[Opening Supplied entries section]

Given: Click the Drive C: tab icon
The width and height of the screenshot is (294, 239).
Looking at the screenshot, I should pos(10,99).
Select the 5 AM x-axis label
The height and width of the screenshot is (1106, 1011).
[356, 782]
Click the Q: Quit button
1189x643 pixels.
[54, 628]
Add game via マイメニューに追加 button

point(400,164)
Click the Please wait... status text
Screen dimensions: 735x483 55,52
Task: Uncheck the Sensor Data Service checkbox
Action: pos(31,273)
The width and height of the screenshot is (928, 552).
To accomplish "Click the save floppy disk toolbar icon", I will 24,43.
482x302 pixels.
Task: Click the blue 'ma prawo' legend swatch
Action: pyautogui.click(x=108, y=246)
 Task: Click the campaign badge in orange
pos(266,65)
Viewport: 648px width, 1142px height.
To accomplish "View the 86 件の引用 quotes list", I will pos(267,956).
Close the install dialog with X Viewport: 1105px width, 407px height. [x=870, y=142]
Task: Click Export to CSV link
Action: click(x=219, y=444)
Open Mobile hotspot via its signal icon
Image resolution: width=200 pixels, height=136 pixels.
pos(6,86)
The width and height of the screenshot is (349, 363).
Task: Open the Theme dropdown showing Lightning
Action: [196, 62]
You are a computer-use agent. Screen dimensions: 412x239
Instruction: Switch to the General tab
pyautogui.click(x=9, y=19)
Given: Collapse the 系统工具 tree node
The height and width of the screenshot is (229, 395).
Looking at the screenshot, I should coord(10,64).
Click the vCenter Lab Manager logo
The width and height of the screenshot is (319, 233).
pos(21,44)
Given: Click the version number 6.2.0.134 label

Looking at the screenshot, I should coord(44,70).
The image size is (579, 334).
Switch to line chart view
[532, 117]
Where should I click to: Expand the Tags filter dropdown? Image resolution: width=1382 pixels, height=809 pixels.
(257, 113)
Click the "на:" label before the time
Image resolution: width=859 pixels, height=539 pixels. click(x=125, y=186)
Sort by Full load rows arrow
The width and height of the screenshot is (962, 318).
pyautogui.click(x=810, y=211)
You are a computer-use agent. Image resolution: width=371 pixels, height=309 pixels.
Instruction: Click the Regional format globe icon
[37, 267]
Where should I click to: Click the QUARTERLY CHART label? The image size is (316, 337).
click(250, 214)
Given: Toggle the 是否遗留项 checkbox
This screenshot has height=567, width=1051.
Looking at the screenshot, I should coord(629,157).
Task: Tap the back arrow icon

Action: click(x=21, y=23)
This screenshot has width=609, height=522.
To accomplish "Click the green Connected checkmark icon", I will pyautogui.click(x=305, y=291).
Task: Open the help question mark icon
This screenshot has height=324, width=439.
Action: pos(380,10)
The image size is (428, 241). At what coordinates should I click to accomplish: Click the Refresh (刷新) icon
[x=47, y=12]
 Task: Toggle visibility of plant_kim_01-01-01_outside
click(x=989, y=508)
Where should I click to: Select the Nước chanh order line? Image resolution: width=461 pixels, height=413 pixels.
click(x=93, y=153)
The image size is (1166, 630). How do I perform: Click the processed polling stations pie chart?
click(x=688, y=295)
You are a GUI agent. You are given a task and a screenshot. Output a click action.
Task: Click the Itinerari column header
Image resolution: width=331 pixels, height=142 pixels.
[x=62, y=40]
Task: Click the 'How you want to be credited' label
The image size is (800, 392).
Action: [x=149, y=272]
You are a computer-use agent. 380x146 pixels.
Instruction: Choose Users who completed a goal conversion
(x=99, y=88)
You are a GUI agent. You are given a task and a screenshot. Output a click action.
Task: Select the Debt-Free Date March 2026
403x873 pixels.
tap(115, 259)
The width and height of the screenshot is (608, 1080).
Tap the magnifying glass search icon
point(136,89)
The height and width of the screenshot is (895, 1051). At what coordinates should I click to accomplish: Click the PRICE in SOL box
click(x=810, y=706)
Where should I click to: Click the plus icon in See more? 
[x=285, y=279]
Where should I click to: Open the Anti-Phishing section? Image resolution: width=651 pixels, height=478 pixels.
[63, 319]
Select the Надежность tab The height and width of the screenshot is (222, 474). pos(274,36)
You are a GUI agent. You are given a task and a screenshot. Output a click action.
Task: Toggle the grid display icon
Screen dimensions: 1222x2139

[Closing Supplied entries section]

## What is needed
Your output should consist solely of the lines from the beginning of the entries through the line containing "Viewport: 648px width, 1142px height.", reproduced exactly.

## Output of the exercise
Given: Click the Drive C: tab icon
The width and height of the screenshot is (294, 239).
Looking at the screenshot, I should pos(10,99).
Select the 5 AM x-axis label
The height and width of the screenshot is (1106, 1011).
[356, 782]
Click the Q: Quit button
1189x643 pixels.
[54, 628]
Add game via マイメニューに追加 button

point(400,164)
Click the Please wait... status text
Screen dimensions: 735x483 55,52
Task: Uncheck the Sensor Data Service checkbox
Action: pos(31,273)
The width and height of the screenshot is (928, 552).
To accomplish "Click the save floppy disk toolbar icon", I will 24,43.
482x302 pixels.
Task: Click the blue 'ma prawo' legend swatch
Action: pyautogui.click(x=108, y=246)
 Task: Click the campaign badge in orange
pos(266,65)
Viewport: 648px width, 1142px height.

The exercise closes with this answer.